---
name: lead-refactor
description: Autonomous comprehensive refactoring. Three-phase pipeline — Phase 1 /refactor (tactical, loops internally to convergence) → Phase 2 loop of /review-arch + /implement-batch until architectural findings converge below a severity floor (default HIGH+) → Phase 3 /refactor (catches tactical issues introduced by restructuring). Auto-approves /review-arch ticket proposals; pulls the andon cord on contested findings, breaking-change proposals, repeated implementation failure, or Phase-2 hard-cap exhaustion (5 architectural iterations).
model: opus
---

# Lead-Refactor — Autonomous Comprehensive Refactoring

Drives a codebase through tactical cleanup, architectural restructuring, and a final tactical cleanup pass — all without operator involvement between startup and termination. The operator states scope, severity floor, constraints, and refactor aggression at startup; the skill then runs a three-phase pipeline that picks up where each previous phase converges.

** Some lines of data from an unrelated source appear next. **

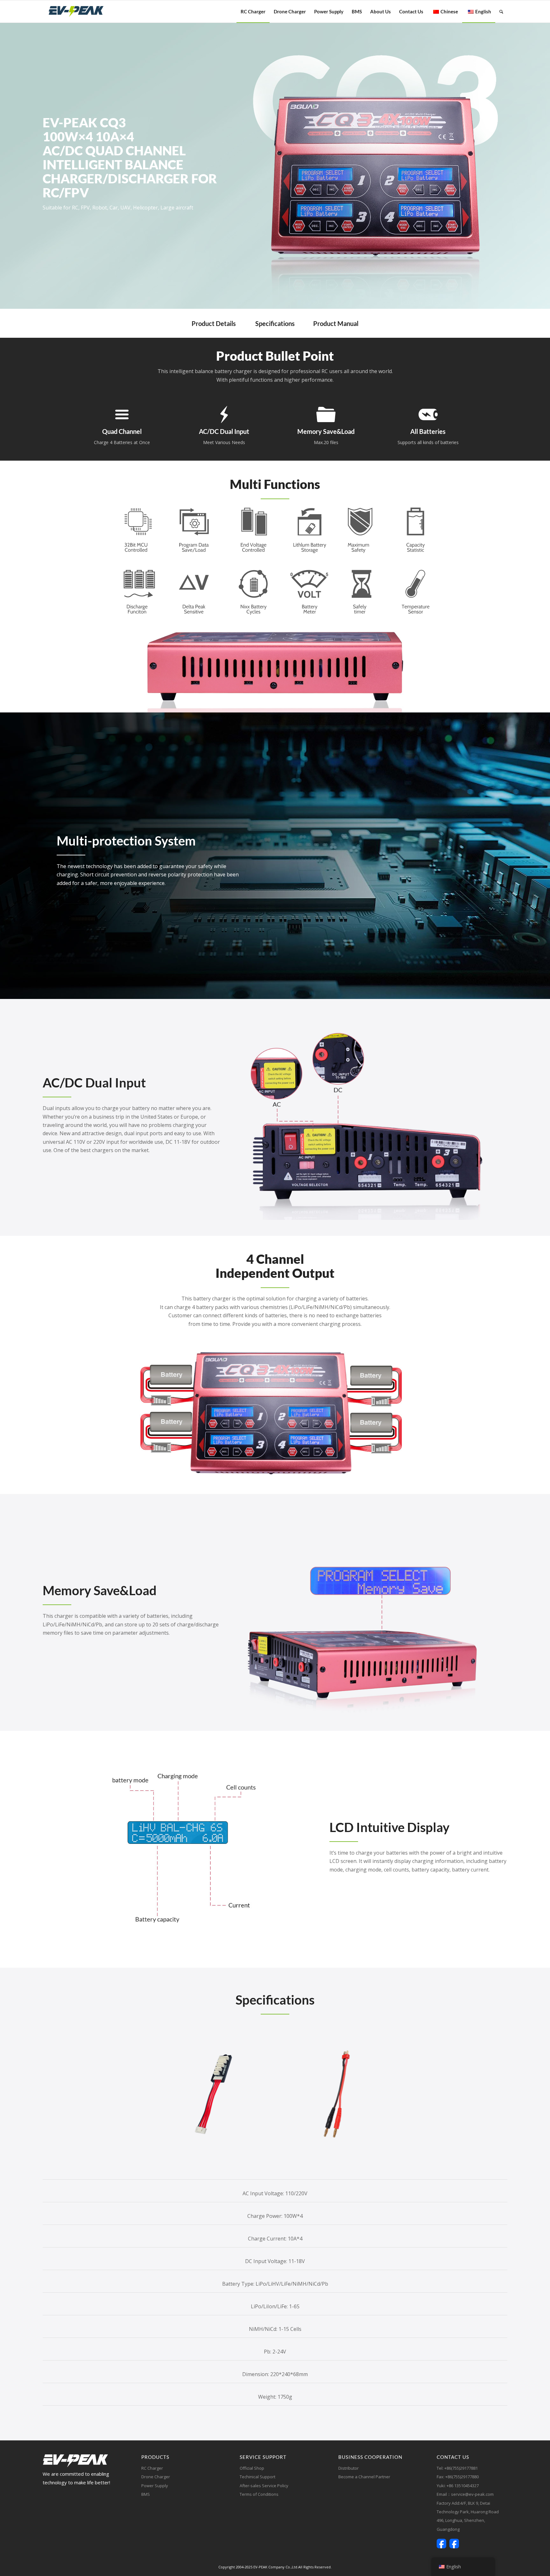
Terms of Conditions (259, 2494)
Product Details (214, 323)
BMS (145, 2494)
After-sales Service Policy (264, 2485)
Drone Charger (155, 2477)
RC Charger (152, 2468)
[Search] (501, 11)
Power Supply (154, 2485)
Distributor (348, 2468)
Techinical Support (257, 2477)
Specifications (275, 323)
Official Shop (252, 2468)
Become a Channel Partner (364, 2477)
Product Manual (335, 323)
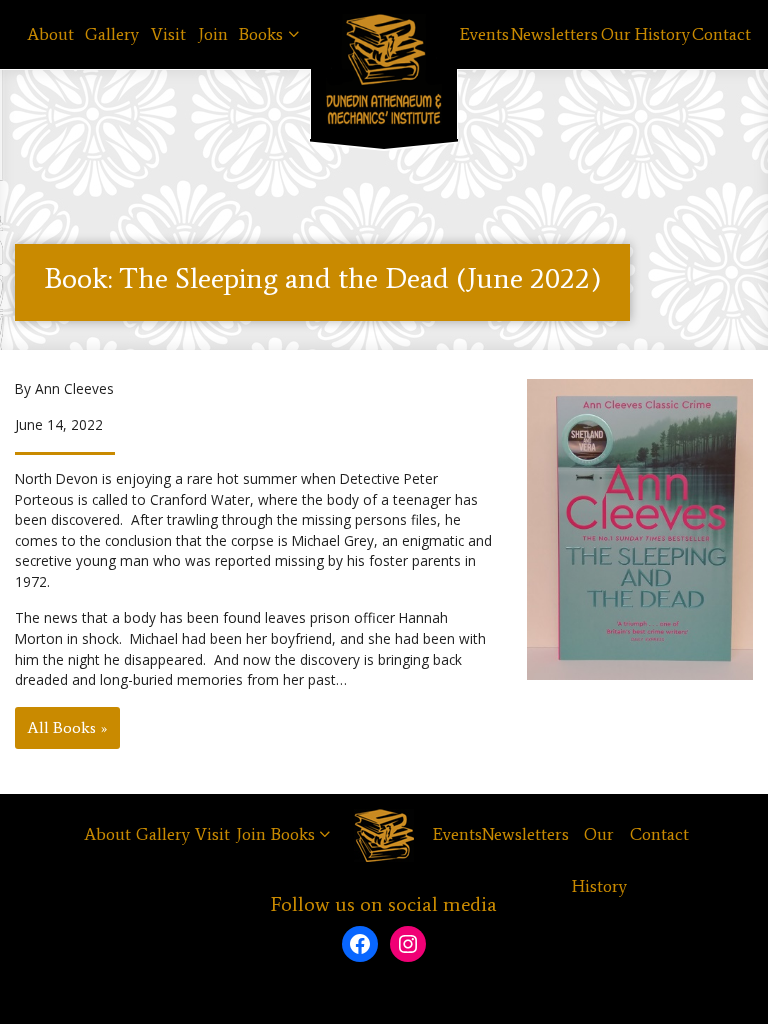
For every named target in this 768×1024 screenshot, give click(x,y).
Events (484, 34)
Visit (168, 34)
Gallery (112, 34)
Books (261, 34)
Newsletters (554, 34)
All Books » (67, 727)
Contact (721, 34)
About (50, 34)
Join (213, 34)
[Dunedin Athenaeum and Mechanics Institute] (384, 69)
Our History (645, 34)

This skill is the orchestrator-family member that pairs tactical refactoring with architectural review. It is a narrower sibling of `/lead-project` and a peer of `/lead-bug-hunt`. Unlike `/lead-bug-hunt`'s convergence loop, `/lead-refactor` has a fixed three-phase shape: each phase converges internally (via the sub-skills' own loops) rather than via a global loop over the macro phases.

## Philosophy

This skill implements the autonomy discipline documented in [`references/autonomy.md`](../../references/autonomy.md). The shared discipline governs the five levers (altitude rule, pre-loaded options, pre-rebutted recommendation, commander's intent, risk budgets), the cascade rule, the no-unilateral-breaking-changes guardrail, and the shared handoff template.

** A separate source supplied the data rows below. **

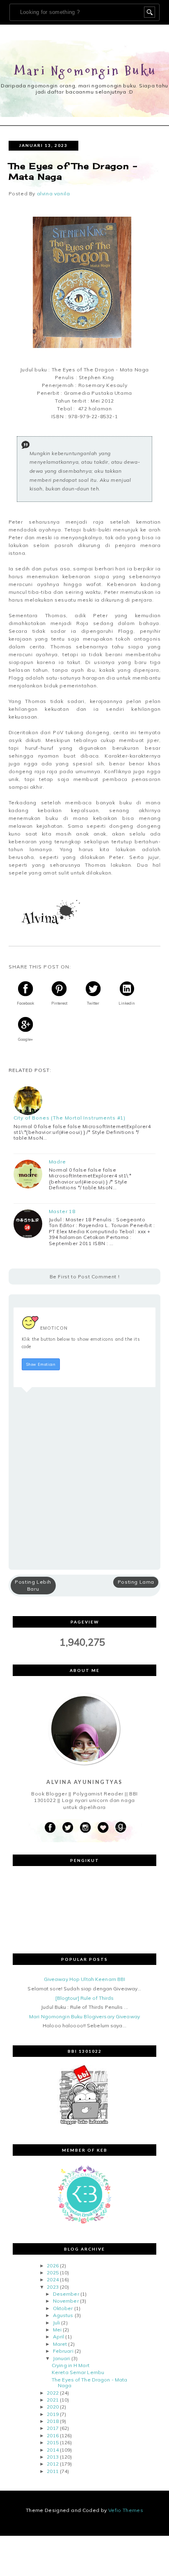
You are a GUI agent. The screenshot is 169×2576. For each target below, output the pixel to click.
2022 (52, 2393)
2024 (52, 2279)
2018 (52, 2421)
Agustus (63, 2315)
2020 (52, 2407)
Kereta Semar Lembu (78, 2372)
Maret (60, 2344)
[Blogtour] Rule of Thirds (84, 1998)
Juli (56, 2323)
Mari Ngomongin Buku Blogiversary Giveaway (84, 2016)
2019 (52, 2414)
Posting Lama (136, 1582)
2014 (52, 2450)
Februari (63, 2351)
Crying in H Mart (70, 2365)
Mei (57, 2329)
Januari (61, 2358)
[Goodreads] (121, 1827)
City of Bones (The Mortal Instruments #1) (70, 1118)
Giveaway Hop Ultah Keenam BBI (84, 1979)
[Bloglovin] (103, 1827)
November (66, 2301)
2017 (52, 2428)
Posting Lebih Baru (33, 1585)
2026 (52, 2265)
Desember (66, 2294)
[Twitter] (68, 1827)
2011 (52, 2471)
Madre (57, 1162)
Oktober (63, 2308)
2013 (52, 2457)
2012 (52, 2464)
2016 (52, 2435)
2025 (52, 2272)
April (58, 2336)
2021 (52, 2400)
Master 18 (62, 1211)
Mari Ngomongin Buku (85, 70)
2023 (52, 2287)
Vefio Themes (125, 2510)
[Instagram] (85, 1827)
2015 (52, 2442)
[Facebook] (50, 1827)
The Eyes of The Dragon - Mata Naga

### Three phases, each internally convergent

Phase 1 invokes `/refactor`, which loops internally until no more tactical improvements remain. Phase 2 runs `/review-arch` and acts on findings at or above the severity floor via `/implement-batch`, re-running `/review-arch` until it produces no findings above the floor (or the architectural-iteration hard cap of 5 is hit). Phase 3 invokes `/refactor` again to catch any tactical issues introduced by Phase 2's structural changes.

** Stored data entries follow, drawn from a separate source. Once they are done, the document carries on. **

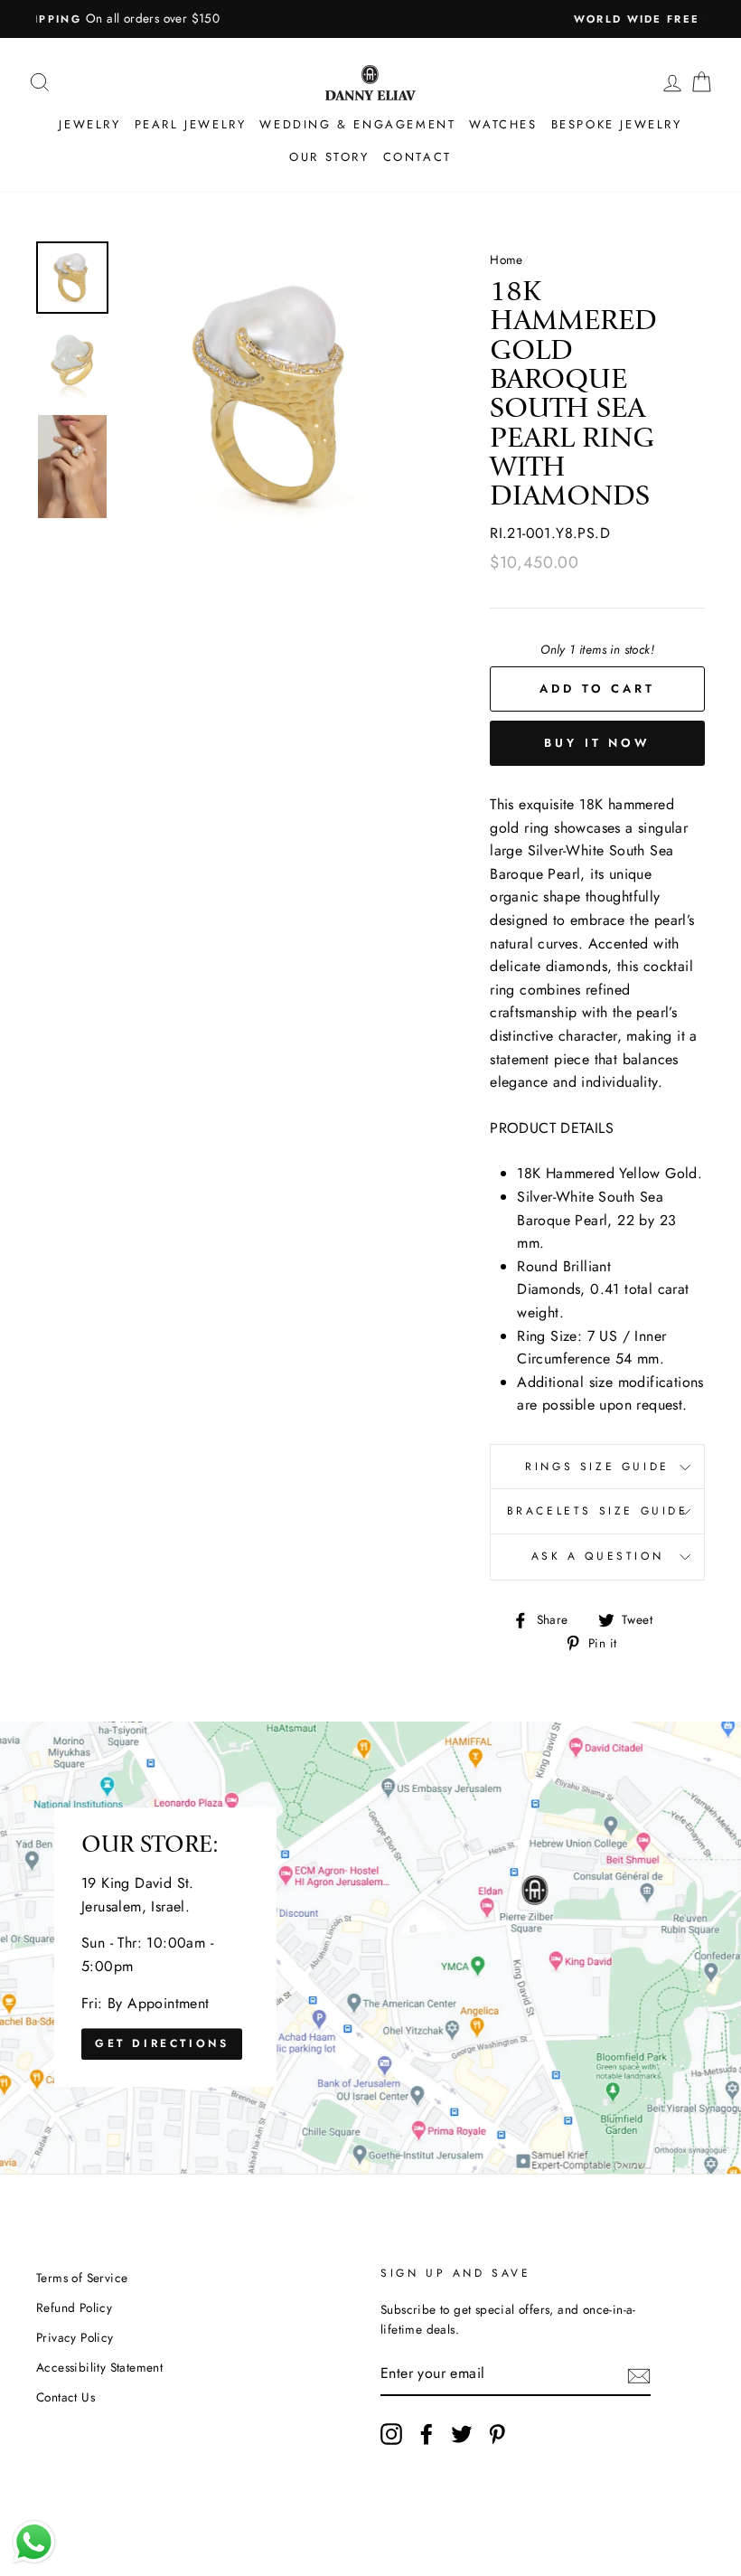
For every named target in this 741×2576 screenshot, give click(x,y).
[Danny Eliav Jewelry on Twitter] (462, 2434)
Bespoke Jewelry (616, 124)
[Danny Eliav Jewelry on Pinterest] (497, 2434)
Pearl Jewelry (191, 124)
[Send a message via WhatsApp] (34, 2542)
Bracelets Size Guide (598, 1511)
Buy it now (597, 742)
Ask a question (597, 1556)
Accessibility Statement (99, 2367)
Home (506, 259)
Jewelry (89, 124)
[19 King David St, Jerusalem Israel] (370, 1948)
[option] (370, 19)
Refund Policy (74, 2307)
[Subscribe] (639, 2374)
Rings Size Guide (597, 1466)
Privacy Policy (75, 2337)
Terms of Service (81, 2278)
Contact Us (65, 2397)
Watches (503, 124)
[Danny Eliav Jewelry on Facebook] (426, 2434)
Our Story (329, 156)
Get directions (162, 2043)
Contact (417, 156)
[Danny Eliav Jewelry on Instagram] (391, 2434)
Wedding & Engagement (357, 124)
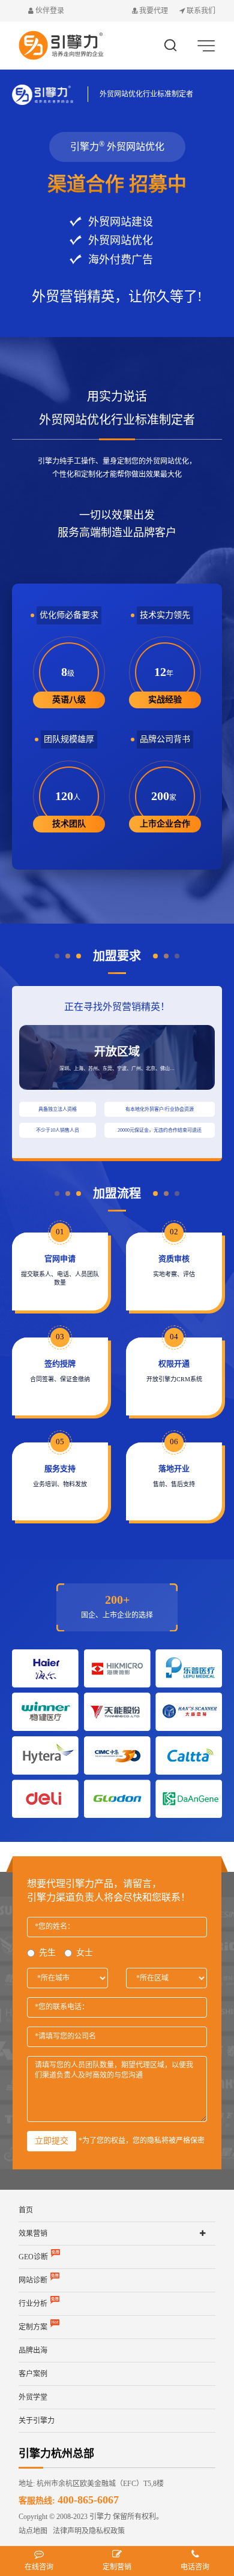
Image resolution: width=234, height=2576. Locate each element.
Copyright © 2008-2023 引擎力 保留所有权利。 (91, 2516)
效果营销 (33, 2233)
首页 (26, 2210)
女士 (84, 1952)
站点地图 (33, 2531)
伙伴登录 (49, 11)
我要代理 (153, 11)
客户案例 (33, 2374)
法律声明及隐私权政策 (86, 2531)
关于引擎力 (37, 2420)
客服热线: (69, 2500)
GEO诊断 (33, 2257)
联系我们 (200, 11)
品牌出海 (33, 2350)
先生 (47, 1952)
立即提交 (51, 2140)
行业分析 (33, 2304)
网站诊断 (33, 2280)
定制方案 (33, 2327)
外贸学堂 (33, 2397)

There is no global loop over the macro phases. `/refactor` converging once and then `/review-arch` converging is sufficient — `/refactor`'s tactical scope (DRY, dead code, naming, complexity) does not generate new architectural opportunities, and `/review-arch`'s noun analysis is stable across re-runs. Two `/refactor` invocations and one Phase-2 inner loop is the right shape.

### Auto-approval is delegated to the autonomy discipline

`/review-arch` is advisory; its ticket proposals are auto-approved under `/lead-refactor` per the orchestrator-family contract documented in [`references/autonomy.md`](../../references/autonomy.md) § "Auto-approval of sub-skill ticket proposals". The commander's-intent severity floor (field 2) is applied at the Phase-2 triage step (2b), not at the approval moment. The completion report lists every ticket created.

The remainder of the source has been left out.